La grève, qui visait à
changer le statut économique de plusieurs d’entre eux qui disposaient de
salaires très modestes, était un signal fort lancé au gouvernement actuel de
Jacob Zuma pour un meilleur traitement de la classe ouvrière en Afrique du Sud,
en l’occurrence les miniers. Elle était plutôt pacifique, jusqu’à la date du 16
août 2012 lorsque, débordés par l’ampleur de la situation qui prenait une
nouvelle tournure politique, des policiers tirent à balles réelles dans la foule
rassemblée sur les flancs de la colline pour exiger leurs droits. Ce fut le
début d’une longue et très médiatisée confrontation entre la classe moyenne
sud-africaine et le gouvernement de Jacob Zuma. Des critiques fusent de partout
et l’on n’hésitait pas à demander que des enquêtes soient ouvertes afin de punir
avec la dernière énergie les responsables.
Une victoire sur des charbons
ardents
Quelques mois plus tard, suite à la tournure qu’avait pris la
confrontation, les 28 000 mineurs grévistes du complexe Lonmin de Marikana
finirent par obtenir gains de cause. A l’issue des négociations présidées par
l’évêque anglican, Johannes Seoka, un accord, qui donnait une augmentation
générale et immédiate de 11% à 22% des salaires, finit par être trouvé.

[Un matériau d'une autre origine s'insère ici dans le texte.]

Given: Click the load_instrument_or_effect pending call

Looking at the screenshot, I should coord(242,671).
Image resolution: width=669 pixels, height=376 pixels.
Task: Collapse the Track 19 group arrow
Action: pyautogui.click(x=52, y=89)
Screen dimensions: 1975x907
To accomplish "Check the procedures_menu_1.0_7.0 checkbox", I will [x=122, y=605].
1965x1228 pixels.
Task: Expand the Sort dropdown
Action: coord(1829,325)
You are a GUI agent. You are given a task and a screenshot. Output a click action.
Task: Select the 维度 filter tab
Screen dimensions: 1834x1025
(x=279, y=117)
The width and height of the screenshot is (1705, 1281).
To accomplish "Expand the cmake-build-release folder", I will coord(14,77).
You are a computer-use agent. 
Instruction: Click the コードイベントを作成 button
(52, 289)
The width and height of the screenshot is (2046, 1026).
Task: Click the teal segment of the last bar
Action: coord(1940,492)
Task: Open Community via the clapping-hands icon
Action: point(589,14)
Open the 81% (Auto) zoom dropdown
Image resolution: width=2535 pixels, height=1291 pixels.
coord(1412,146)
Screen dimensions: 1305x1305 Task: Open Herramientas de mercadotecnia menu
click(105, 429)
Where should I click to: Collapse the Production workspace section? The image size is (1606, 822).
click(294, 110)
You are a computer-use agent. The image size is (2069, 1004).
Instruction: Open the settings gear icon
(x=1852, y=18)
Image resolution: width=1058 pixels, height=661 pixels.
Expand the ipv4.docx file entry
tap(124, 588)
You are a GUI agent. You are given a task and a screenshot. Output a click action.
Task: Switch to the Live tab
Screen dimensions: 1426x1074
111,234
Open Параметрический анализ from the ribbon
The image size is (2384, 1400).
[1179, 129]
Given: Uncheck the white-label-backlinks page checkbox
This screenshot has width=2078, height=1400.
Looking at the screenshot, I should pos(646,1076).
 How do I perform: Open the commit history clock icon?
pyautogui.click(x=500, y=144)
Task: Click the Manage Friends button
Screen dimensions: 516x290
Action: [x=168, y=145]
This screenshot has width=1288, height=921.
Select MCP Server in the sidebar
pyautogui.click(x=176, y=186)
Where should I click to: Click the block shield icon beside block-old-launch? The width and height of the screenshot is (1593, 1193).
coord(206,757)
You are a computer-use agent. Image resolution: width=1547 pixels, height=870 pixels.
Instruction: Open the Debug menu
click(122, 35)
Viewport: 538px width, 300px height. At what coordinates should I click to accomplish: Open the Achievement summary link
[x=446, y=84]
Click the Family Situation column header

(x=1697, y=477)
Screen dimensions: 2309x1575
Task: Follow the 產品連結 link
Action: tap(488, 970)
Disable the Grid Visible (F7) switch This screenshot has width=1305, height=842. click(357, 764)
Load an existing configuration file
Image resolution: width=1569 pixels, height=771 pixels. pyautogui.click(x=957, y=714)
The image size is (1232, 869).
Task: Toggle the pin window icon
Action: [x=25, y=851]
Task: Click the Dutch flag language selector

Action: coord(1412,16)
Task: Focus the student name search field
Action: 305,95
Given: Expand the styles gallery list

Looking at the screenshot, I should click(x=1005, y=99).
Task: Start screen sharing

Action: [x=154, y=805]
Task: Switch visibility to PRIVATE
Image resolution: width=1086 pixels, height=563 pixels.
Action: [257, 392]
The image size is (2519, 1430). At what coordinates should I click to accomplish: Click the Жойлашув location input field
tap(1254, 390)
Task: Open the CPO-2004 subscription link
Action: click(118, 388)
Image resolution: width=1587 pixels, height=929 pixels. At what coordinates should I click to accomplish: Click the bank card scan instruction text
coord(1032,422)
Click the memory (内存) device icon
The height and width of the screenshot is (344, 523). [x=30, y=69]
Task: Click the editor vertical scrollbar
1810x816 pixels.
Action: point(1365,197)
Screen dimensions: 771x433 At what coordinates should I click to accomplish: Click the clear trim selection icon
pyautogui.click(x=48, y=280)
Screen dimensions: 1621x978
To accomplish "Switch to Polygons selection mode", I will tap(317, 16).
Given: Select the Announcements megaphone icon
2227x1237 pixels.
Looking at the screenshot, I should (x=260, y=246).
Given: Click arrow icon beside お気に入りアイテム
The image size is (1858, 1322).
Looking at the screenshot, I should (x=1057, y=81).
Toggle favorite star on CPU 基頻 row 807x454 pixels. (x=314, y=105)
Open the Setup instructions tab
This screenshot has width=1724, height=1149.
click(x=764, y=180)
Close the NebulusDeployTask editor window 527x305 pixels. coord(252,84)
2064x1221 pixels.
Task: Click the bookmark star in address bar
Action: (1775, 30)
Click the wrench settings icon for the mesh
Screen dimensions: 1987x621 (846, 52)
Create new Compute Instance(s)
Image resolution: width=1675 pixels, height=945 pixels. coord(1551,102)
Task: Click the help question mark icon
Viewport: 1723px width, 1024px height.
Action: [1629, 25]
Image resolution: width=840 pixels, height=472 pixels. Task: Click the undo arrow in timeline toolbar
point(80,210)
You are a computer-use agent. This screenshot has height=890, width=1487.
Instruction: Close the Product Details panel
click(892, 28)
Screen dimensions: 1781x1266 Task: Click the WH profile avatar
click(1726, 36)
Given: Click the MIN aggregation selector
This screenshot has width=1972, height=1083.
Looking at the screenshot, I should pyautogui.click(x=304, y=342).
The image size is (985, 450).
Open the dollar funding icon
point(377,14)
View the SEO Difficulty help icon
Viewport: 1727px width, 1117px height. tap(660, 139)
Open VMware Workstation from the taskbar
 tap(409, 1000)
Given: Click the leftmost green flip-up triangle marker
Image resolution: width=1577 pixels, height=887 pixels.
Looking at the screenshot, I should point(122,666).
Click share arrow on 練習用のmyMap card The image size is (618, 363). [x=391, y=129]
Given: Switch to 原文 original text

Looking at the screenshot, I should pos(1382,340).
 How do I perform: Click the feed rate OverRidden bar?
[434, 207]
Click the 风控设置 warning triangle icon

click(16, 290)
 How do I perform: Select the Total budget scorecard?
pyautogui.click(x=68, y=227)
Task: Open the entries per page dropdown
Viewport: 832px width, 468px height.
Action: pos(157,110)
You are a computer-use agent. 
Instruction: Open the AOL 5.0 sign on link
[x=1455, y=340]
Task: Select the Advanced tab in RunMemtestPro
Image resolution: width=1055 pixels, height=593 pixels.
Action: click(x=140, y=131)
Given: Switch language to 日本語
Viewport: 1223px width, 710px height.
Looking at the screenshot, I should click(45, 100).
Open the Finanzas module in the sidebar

L’Afrique du Sud pensait à travers cet accord tourner la page des revendications
sociales qui gangrènent depuis longtemps le pays. Mais ce ne fut pas le cas. La
fameuse grève de Marinaka, aujourd’hui plus connue sous le nom de « massacre de
Marikana », n’est que l’arbre qui cache la forêt.
Les problèmes de la
classe moyenne sud-africaine, notamment la classe ouvrière, est en réalité loin
d’être résolus. Aujourd’hui, le pays est encore replongé dans une spirale
socio-économique. En effet, ce mercredi 10 janvier, de violents incidents ont, à
nouveau, éclaté à De Doorns, dans la région du Cap. Cette fois-ci, c’est une
autre classe ouvrière qui est entrée en lice : les ouvriers agricoles. Tout
comme les miniers de Marikana, les quelques 3 000 ouvriers agricoles à De
Doorns, à 100 km du Cap, dans une région productrice de vin, de fruits et de
légumes, revendiquent aussi une augmentation de leurs salaires de 70 à 150 rands
(6 euros à 13 euros). Le mouvement avait éclaté en novembre dernier avant d’être
suspendu faisant deux morts dans des affrontements avec la police. Les nouvelles
échauffourées qui ont été enclenchées hier n’ont pour l’heure fait aucune
victime, mais le pays retient son souffle.
Une société minée
d’inégalités
Actuellement, de nombreuses questions sont soulevées et
certains voudraient avoir des explications concernant les fréquentes
revendications sociales auxquelles est confronté le pays de Jacob Zuma, un pays
considéré comme la riche du continent africain et membre à part entière du
cercle très restreint des pays émergents. Bernard Lugan, historien et
spécialiste de l’Afrique, livre son analyse sur la situation actuelle que
traverse la nation arc-en-ciel. Il souligne le mirage sud-africain et accentue
l’échec de l’ANC, le parti au pouvoir, dans trois domaines. Le chômage touche
environ 40% des actifs et le revenu de la tranche la plus démunie de la
population noire, soit plus de 40% des Sud-africains est inférieur à près de 50%
à celui qu’il était sur le régime blanc d’avant 1994. Le climat social est
empoisonné par les criantes inégalités nourries par les « blacks diamonds » qui
affichent avec insolence un luxe ostentatoire. Le pays est livré à la loi de la
jungle et les crimes y sont fréquents. Et enfin, le mérite et la compétence n’y
ont plus leur sens car ayant été remplacés par la préférence raciale ou
communautaire.
Le même jugement est fait par Lucien Pambou. Joint par
Afrik.com, le conseiller municipal UMP de la ville d’Alfortville et de plusieurs
associations dénonce la mauvaise gestion du pouvoir par le gouvernement actuel.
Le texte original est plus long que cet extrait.